_Work to be completed_
Of the lines below, report only those that contain "agent".

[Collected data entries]
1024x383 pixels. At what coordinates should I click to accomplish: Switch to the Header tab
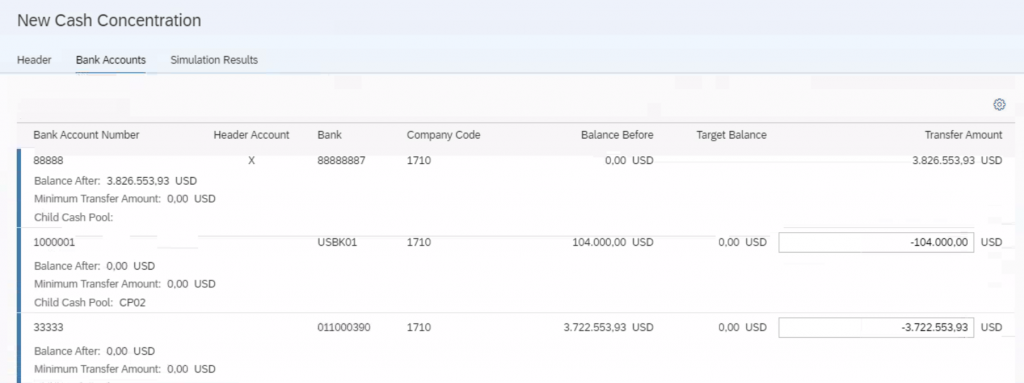pos(34,59)
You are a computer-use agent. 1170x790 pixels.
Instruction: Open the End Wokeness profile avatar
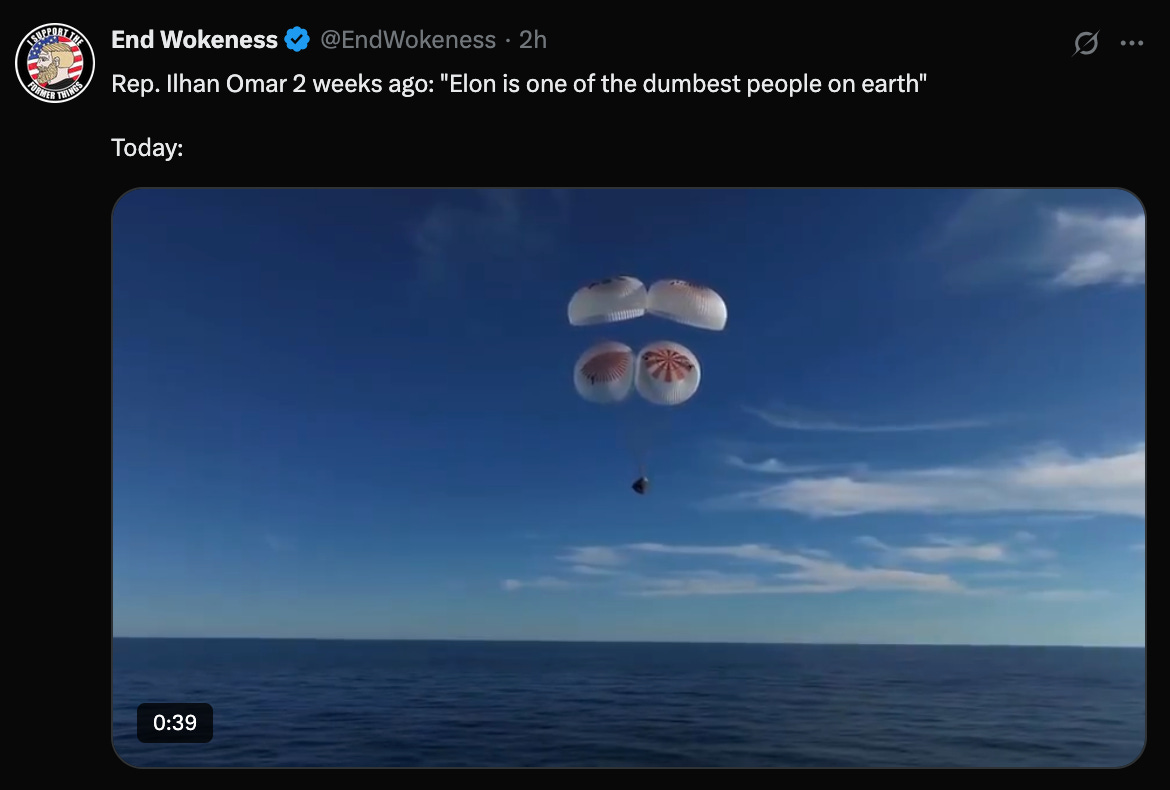(54, 63)
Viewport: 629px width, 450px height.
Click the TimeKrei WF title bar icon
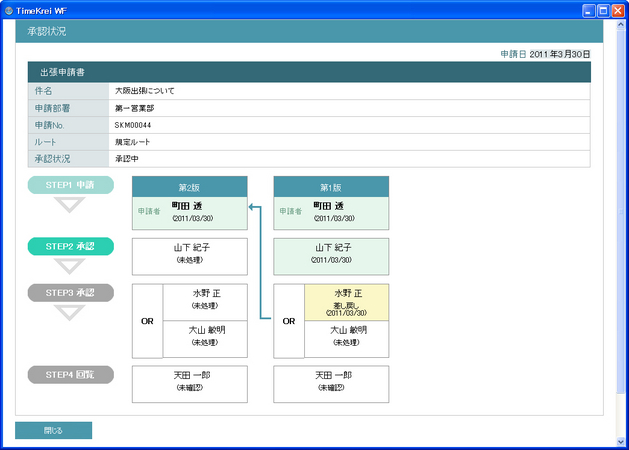(x=9, y=10)
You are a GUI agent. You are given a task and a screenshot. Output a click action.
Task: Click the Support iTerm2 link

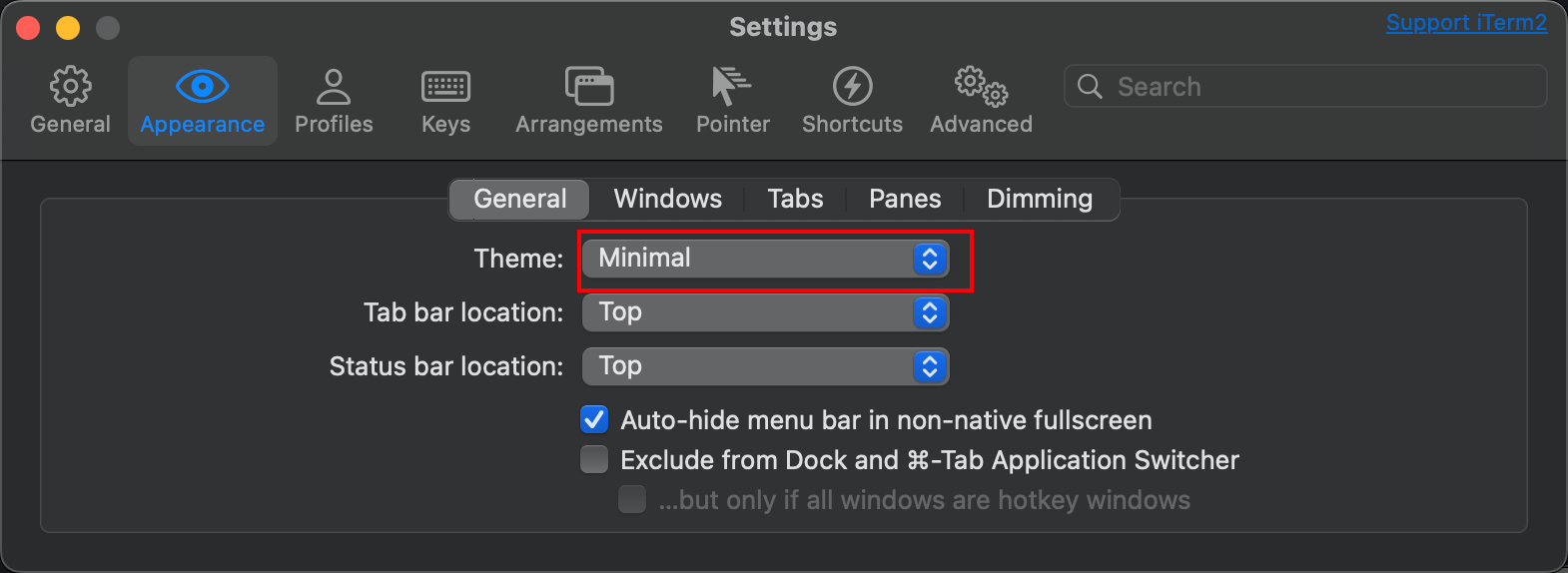1465,23
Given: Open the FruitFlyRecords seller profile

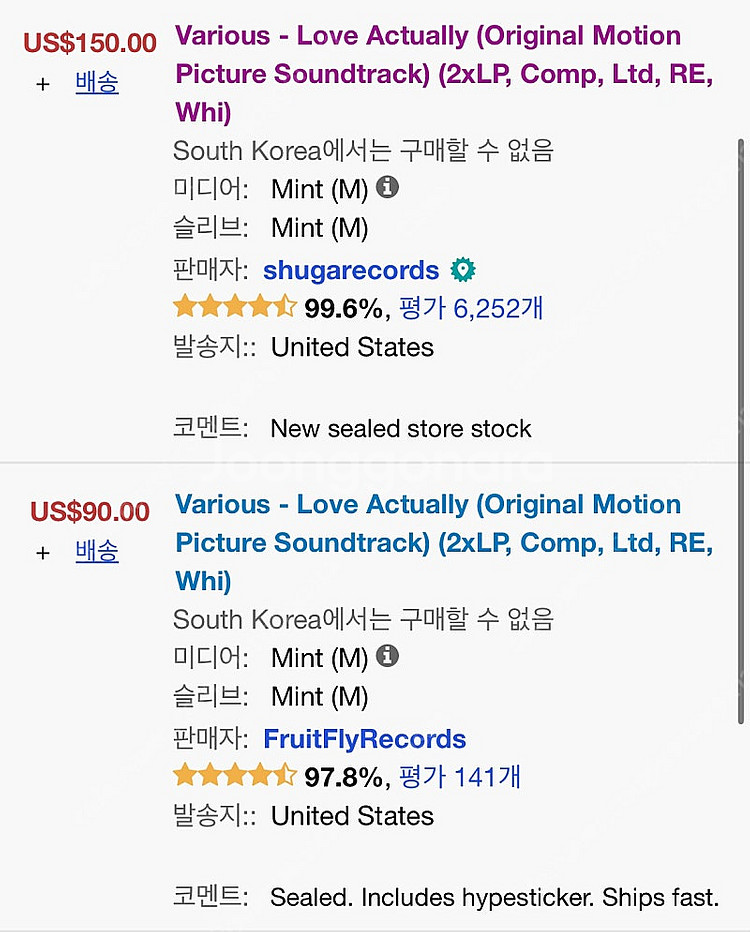Looking at the screenshot, I should (364, 739).
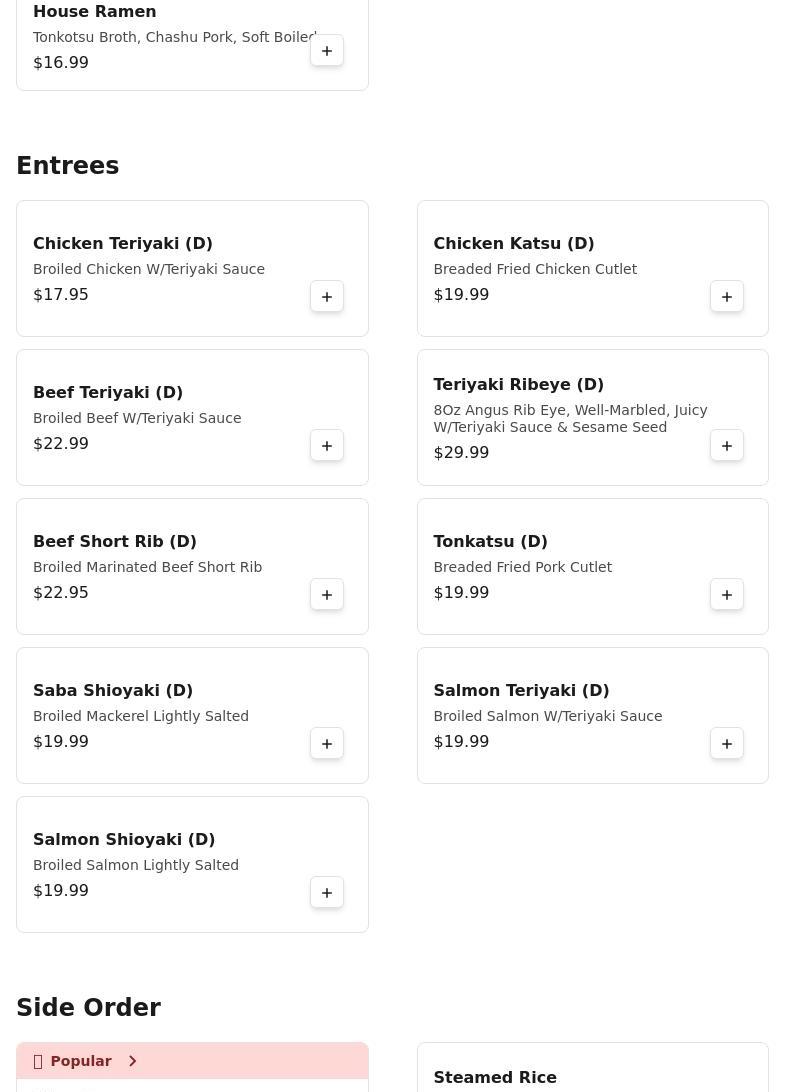Open Chicken Teriyaki (D) item title
The image size is (785, 1092).
coord(123,244)
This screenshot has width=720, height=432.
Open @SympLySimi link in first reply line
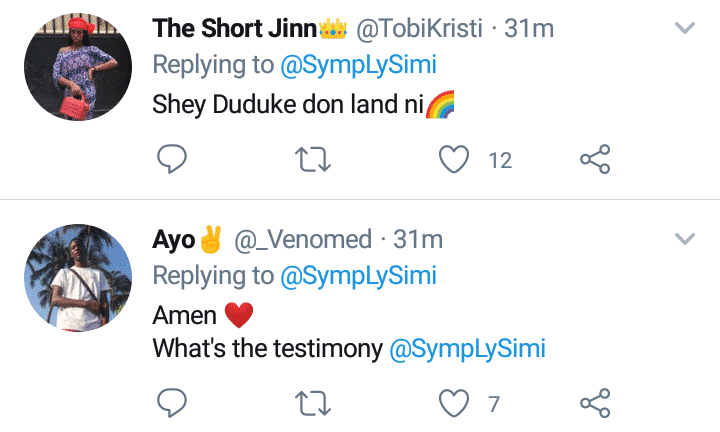pyautogui.click(x=358, y=66)
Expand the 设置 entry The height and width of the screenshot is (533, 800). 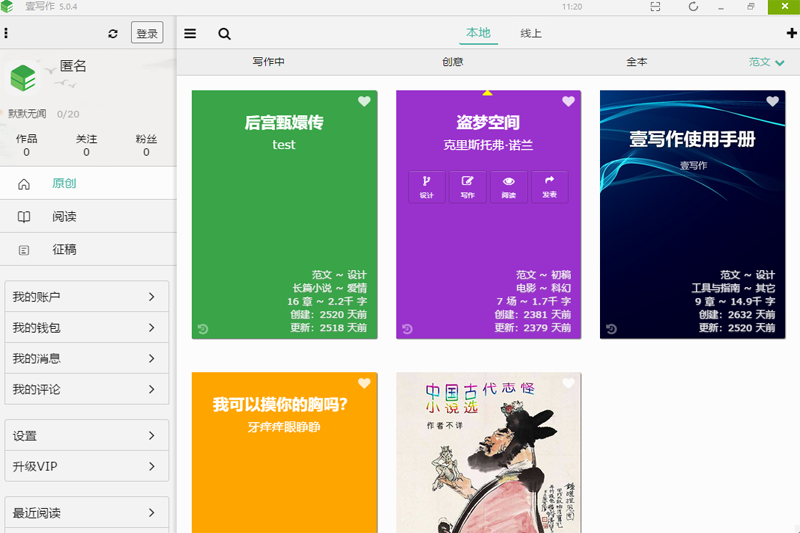click(x=87, y=435)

_Solution for this exercise_
You are a computer-use agent. 1170x790 pixels.
You are a GUI agent. You are given a task and a screenshot. Output a click action.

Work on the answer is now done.